Just when he thought he’d finally forgotten all about it, John found that he was reminded of the blowing-up man there on Mansoul’s landings. Wouldn’t he be thought of as a saint, a martyr, by the people who believed what he did? John supposed that one thing that united Bunyan, Cromwell, Ragener, the human bomb – and from the look of that scar near her eye the girl downstairs as well – was that they’d all passed through some sort of fire. That was a factor, clearly, although not the only one, otherwise John would be a saint as well after his own dismemberment in France. John thought that it must be the attitude with which one went into the flames that made the difference. It must be one’s courage, or the lack of it, that sainthood rested on. There was much more to being canonised than getting shot at by a cannon.

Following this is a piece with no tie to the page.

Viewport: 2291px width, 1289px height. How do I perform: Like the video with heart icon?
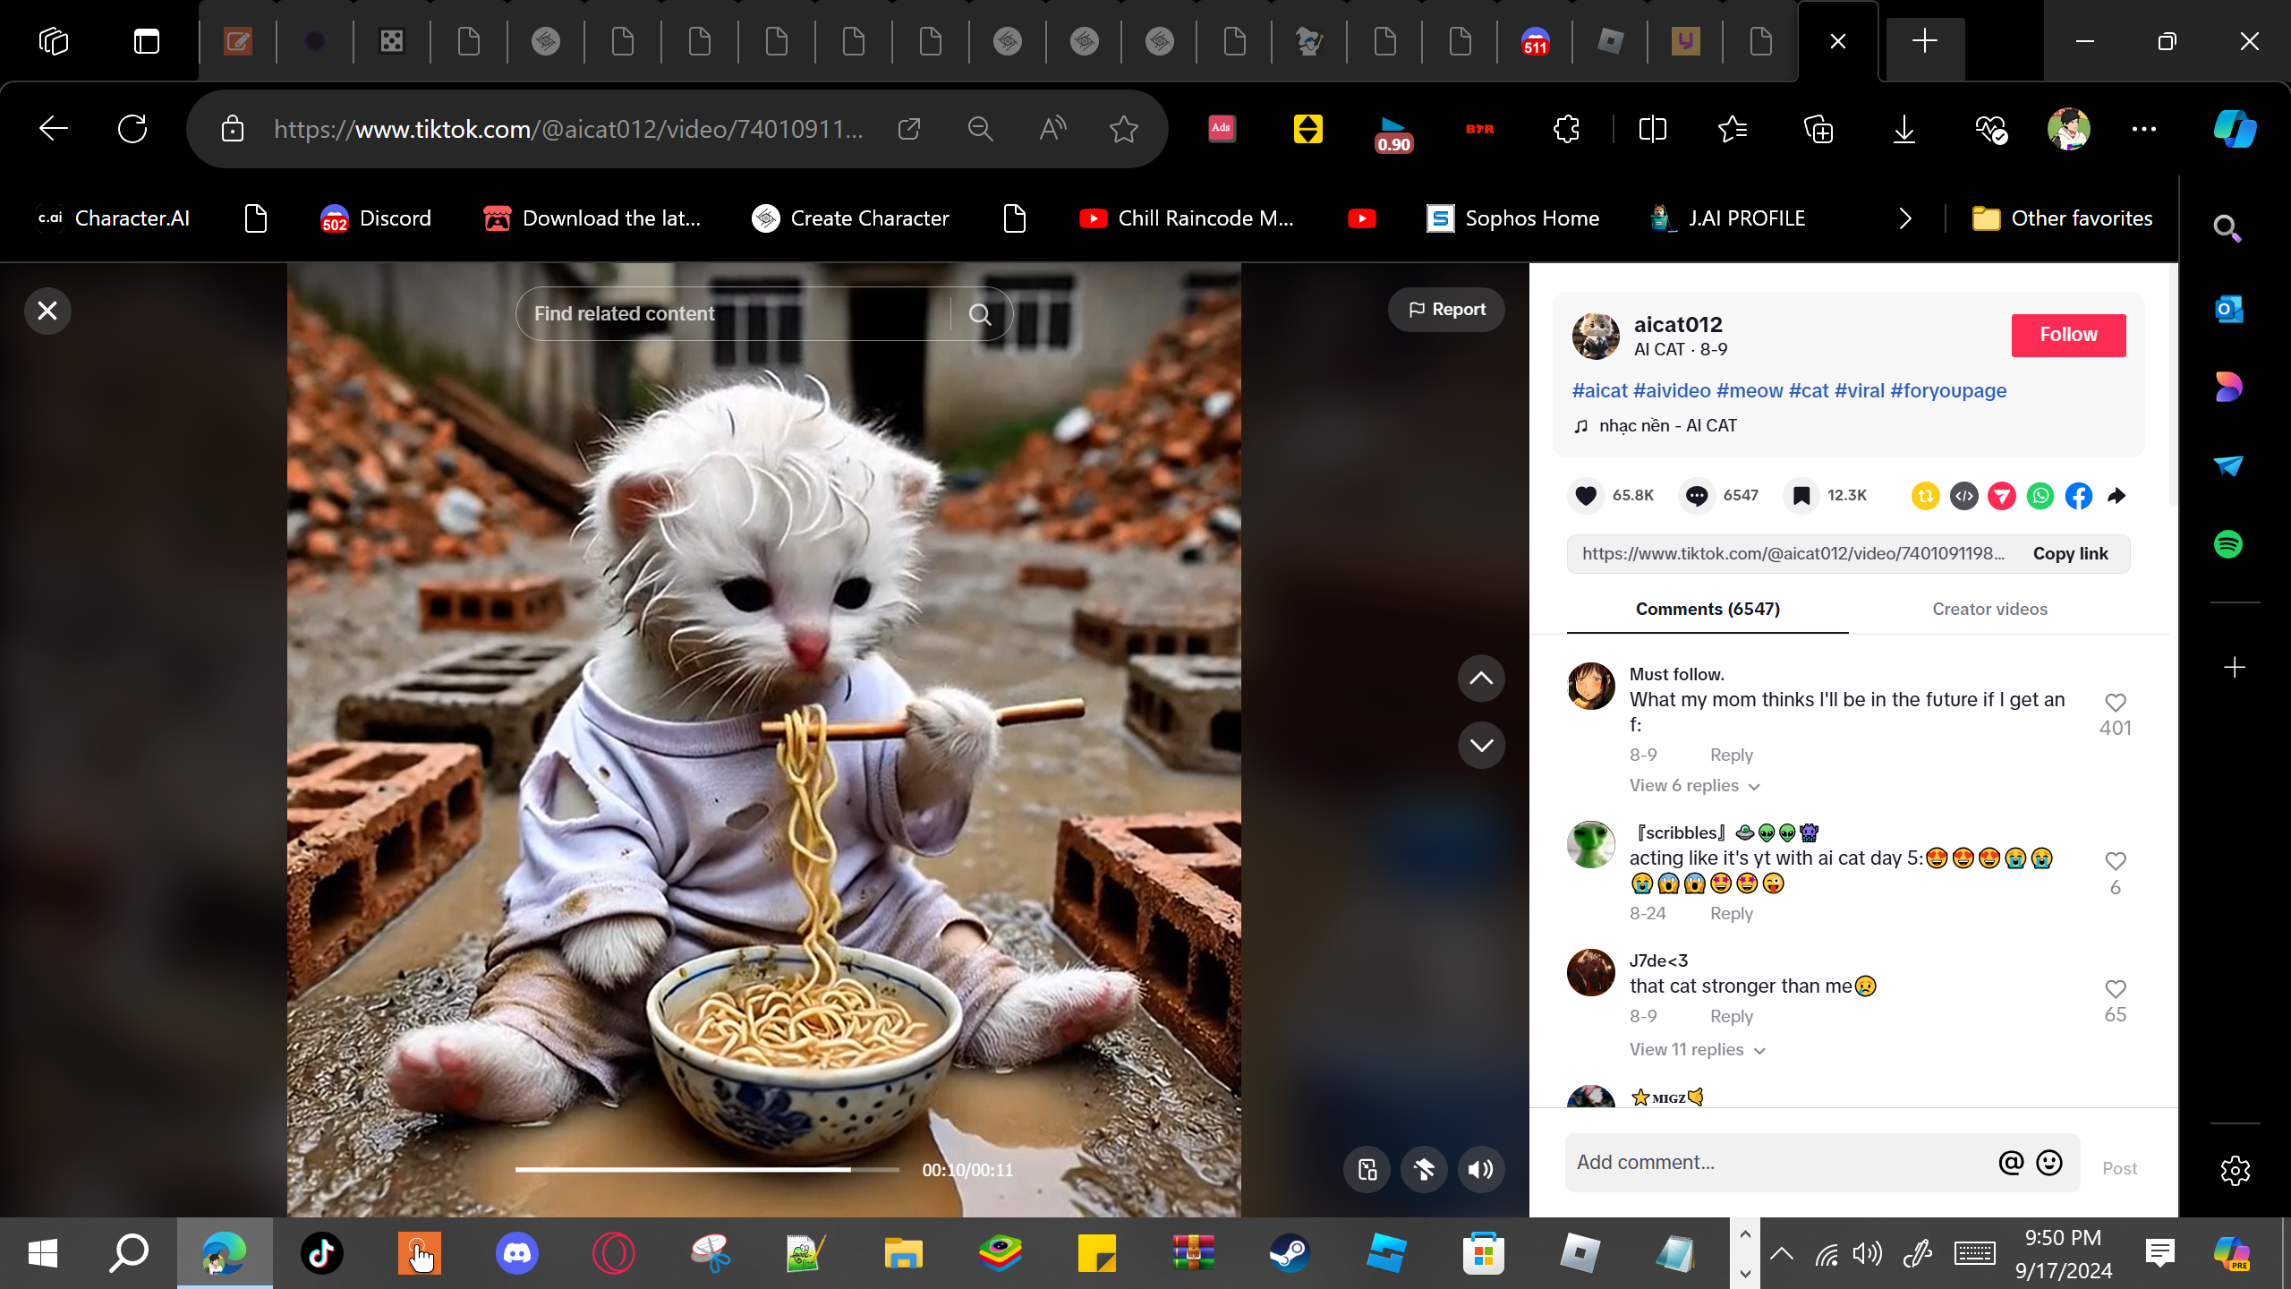click(x=1586, y=495)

Just when John and Michael reached the first floor, pandemonium erupted. At its top end, the staircase emerged into a corridor with two doors leading off on the right side, which John assumed must be the dormitories they’d caught a glimpse of earlier. He was about to poke his head into the wall looking for Phyllis when a small and sickly flying saucer sailed out through the nearest of the shut-fast doors with insubstantial doubles of itself behind it, marking its trajectory. Before it hit the floor, a whirling tumbleweed of streaming motion like two Siamese cats fighting followed the disc through the solid door and caught it in mid-hover. Still for just a second, this grey blur resolved into Drowned Marjorie and then ducked back into the presumed dormitory taking the captured object with her. John and Michael looked at one another in astonishment then raced across the passageway to follow Marjorie in through the chamber’s flimsy modern wall.